In Of the World, Shake is coming to terms with his love for jazz music and the increasing conflict this creates with his parents and church leaders. While struggling to live as he has been taught, Shake is finding himself pulled in a direction that seems contrary to his understanding of LDS Church teachings.
As Shake gains new freedom by obtaining his driver’s license and starting a band, he and his friends begin to explore the night life in Salt Lake and the surrounding communities. In this world, Shake comes face to face with lifestyles that are not in tune with his church teachings.
Shake continues to perform his church duties while looking for ways to experience more of the dark world around him. This continues to cause conflict with his parents and raise questions with his church leaders.
After graduating from high school, Shake joins the Army and begins to experience even more of the world outside of his Utah home.
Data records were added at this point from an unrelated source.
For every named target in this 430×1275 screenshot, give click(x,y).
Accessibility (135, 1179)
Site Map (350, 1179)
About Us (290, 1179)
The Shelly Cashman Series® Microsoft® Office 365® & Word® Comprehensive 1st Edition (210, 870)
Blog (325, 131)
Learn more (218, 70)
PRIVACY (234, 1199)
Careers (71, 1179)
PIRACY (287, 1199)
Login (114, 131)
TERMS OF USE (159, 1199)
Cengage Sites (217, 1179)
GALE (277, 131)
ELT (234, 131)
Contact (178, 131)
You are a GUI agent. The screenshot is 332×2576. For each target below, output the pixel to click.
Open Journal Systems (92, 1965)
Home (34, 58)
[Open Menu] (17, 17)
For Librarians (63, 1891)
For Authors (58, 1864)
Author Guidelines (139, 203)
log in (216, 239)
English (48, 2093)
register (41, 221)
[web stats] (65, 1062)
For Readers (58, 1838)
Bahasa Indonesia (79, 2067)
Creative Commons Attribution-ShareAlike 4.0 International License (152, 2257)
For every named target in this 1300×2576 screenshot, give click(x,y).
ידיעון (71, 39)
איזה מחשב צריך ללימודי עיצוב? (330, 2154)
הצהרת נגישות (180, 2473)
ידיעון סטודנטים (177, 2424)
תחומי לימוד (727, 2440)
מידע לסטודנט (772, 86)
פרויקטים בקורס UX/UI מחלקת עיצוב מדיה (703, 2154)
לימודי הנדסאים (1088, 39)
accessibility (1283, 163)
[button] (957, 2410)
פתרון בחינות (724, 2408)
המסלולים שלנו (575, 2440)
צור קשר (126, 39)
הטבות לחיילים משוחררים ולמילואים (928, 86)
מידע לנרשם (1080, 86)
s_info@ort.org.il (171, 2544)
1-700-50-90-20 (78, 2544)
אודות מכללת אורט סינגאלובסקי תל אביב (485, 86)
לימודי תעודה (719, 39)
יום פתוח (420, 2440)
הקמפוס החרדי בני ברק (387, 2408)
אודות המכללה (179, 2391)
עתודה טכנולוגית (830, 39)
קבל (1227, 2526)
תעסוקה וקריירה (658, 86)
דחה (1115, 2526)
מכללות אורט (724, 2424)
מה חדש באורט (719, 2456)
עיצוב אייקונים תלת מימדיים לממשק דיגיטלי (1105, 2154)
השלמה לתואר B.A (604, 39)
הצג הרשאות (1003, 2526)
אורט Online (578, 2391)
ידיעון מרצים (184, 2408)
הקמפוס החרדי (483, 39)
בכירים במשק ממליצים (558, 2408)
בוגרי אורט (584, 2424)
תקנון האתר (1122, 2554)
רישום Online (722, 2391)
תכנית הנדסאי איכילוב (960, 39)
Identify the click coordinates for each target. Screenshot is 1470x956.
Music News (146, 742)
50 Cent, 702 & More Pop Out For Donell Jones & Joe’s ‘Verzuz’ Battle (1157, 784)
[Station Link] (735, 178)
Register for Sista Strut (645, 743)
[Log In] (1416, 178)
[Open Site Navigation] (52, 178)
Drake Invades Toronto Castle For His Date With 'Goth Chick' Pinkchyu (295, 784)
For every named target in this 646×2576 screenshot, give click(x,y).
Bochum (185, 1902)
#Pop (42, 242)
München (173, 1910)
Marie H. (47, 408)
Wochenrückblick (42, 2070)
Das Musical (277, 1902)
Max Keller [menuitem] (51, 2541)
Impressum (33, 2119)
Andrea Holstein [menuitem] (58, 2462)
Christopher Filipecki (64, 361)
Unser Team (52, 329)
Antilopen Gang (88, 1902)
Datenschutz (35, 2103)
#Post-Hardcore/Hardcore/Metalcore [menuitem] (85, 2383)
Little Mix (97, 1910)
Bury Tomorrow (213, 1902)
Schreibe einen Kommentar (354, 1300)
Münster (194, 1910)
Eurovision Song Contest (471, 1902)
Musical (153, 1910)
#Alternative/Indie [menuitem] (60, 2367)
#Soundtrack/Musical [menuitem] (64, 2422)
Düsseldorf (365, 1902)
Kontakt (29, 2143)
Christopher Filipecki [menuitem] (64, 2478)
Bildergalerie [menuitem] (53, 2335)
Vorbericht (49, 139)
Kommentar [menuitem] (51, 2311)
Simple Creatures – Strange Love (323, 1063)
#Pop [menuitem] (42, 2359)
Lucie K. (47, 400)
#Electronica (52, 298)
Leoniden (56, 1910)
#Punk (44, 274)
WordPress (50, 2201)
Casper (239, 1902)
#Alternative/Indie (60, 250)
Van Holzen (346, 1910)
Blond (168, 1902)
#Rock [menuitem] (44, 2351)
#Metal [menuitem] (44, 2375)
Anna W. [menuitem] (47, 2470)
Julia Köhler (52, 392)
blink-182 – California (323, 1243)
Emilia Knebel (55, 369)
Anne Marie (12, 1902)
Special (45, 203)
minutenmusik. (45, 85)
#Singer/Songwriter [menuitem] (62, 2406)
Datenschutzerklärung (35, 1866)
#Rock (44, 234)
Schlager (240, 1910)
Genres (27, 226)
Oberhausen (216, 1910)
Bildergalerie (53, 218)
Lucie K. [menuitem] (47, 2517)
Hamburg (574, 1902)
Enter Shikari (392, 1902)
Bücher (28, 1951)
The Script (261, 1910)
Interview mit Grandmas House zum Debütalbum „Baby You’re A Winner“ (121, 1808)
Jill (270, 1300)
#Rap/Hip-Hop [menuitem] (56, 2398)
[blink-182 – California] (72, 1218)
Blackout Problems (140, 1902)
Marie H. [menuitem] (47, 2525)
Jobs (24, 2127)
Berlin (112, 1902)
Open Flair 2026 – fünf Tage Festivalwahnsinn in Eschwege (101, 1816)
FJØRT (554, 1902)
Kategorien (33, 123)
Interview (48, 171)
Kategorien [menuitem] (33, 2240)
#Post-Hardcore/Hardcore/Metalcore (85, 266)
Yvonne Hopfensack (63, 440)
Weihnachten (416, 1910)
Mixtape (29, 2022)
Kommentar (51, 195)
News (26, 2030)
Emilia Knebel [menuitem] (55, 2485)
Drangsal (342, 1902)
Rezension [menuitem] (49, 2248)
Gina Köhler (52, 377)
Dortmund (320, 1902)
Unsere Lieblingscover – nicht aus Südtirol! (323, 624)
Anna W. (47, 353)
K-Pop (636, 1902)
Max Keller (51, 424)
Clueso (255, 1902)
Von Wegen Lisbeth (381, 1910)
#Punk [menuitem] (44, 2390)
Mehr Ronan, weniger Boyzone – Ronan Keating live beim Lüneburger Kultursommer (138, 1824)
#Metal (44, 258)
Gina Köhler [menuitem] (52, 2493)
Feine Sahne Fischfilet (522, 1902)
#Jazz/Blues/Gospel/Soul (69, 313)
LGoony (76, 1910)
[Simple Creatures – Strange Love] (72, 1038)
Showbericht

He also meets the sister of one of his Army buddies and falls in love for the first time. However, Shake is preparing to serve a church mission after he completes his Army training so he begins to look for ways to escape this relationship.
At the heart of this novel is Zimmer’s view of the teachings of The Church of Jesus Christ of Latter-day Saints regarding blacks and race. Shake’s heroes are black jazz musicians, and his new-found love, Cissy, is African-American.
Zimmer’s writing is rich and full of detail. Zimmer, who was raised in Utah and now lives in New Jersey, has an incredible talent for making a reader feel a part of his stories.
However, his characters seem to lack the spirituality that would be expected from those so dedicated to their religion. Shake and the other Mormons described in this book are simply doing what they see as their duty. Their commitment is more worldly than spiritual.
This book contains a large amount of crude language and details of sexual acts. It also contains descriptions of some sacred ordinances performed by members of The Church of Jesus Christ of Latter-day Saints.